Top of The records

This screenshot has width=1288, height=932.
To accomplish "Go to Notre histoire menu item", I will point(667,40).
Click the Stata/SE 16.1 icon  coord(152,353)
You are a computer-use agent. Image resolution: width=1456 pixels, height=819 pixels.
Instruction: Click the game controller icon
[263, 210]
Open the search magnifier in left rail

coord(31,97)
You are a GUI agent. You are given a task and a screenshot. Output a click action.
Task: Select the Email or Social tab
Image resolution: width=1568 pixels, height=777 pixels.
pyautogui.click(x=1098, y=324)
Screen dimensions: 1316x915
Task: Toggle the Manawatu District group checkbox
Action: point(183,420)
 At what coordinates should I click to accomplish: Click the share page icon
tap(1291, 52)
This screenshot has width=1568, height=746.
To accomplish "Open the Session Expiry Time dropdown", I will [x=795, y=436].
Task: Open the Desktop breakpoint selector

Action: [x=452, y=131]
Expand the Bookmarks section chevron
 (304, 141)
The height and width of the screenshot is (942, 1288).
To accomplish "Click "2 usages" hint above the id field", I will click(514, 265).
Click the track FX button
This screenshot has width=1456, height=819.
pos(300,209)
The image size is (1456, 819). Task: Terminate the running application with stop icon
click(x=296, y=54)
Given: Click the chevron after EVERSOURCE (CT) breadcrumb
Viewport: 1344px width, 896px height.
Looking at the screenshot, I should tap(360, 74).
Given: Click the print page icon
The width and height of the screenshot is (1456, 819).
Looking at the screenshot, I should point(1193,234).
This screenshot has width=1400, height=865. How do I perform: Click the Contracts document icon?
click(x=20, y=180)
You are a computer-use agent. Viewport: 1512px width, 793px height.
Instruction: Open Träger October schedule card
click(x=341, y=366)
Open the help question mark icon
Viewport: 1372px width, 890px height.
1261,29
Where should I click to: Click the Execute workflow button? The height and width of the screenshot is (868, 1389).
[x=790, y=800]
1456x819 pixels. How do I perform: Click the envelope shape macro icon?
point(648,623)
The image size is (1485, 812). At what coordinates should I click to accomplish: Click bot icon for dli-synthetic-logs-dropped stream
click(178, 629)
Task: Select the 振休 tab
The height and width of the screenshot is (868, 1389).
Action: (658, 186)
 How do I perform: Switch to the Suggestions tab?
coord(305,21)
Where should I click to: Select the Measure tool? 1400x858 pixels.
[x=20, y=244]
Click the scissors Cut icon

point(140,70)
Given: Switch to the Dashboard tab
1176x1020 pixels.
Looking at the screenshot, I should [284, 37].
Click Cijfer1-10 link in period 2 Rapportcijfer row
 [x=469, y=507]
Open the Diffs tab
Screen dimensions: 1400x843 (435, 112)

Bottom of The records

- _To do_
For this exercise, transcribe all the records exactly.

- _Output of the task_
This screenshot has width=1288, height=932.
To accomplish "Go to Notre histoire menu item", I will point(667,40).
Click the Stata/SE 16.1 icon  coord(152,353)
You are a computer-use agent. Image resolution: width=1456 pixels, height=819 pixels.
Instruction: Click the game controller icon
[263, 210]
Open the search magnifier in left rail

coord(31,97)
You are a GUI agent. You are given a task and a screenshot. Output a click action.
Task: Select the Email or Social tab
Image resolution: width=1568 pixels, height=777 pixels.
pyautogui.click(x=1098, y=324)
Screen dimensions: 1316x915
Task: Toggle the Manawatu District group checkbox
Action: point(183,420)
 At what coordinates should I click to accomplish: Click the share page icon
tap(1291, 52)
This screenshot has width=1568, height=746.
To accomplish "Open the Session Expiry Time dropdown", I will [x=795, y=436].
Task: Open the Desktop breakpoint selector

Action: [x=452, y=131]
Expand the Bookmarks section chevron
 (304, 141)
The height and width of the screenshot is (942, 1288).
To accomplish "Click "2 usages" hint above the id field", I will click(514, 265).
Click the track FX button
This screenshot has width=1456, height=819.
pos(300,209)
The image size is (1456, 819). Task: Terminate the running application with stop icon
click(x=296, y=54)
Given: Click the chevron after EVERSOURCE (CT) breadcrumb
Viewport: 1344px width, 896px height.
Looking at the screenshot, I should tap(360, 74).
Given: Click the print page icon
The width and height of the screenshot is (1456, 819).
Looking at the screenshot, I should point(1193,234).
This screenshot has width=1400, height=865. How do I perform: Click the Contracts document icon?
click(x=20, y=180)
You are a computer-use agent. Viewport: 1512px width, 793px height.
Instruction: Open Träger October schedule card
click(x=341, y=366)
Open the help question mark icon
Viewport: 1372px width, 890px height.
1261,29
Where should I click to: Click the Execute workflow button? The height and width of the screenshot is (868, 1389).
[x=790, y=800]
1456x819 pixels. How do I perform: Click the envelope shape macro icon?
point(648,623)
The image size is (1485, 812). At what coordinates should I click to accomplish: Click bot icon for dli-synthetic-logs-dropped stream
click(178, 629)
Task: Select the 振休 tab
The height and width of the screenshot is (868, 1389).
Action: (658, 186)
 How do I perform: Switch to the Suggestions tab?
coord(305,21)
Where should I click to: Select the Measure tool? 1400x858 pixels.
[x=20, y=244]
Click the scissors Cut icon

point(140,70)
Given: Switch to the Dashboard tab
1176x1020 pixels.
Looking at the screenshot, I should [284, 37].
Click Cijfer1-10 link in period 2 Rapportcijfer row
 [x=469, y=507]
Open the Diffs tab
Screen dimensions: 1400x843 (435, 112)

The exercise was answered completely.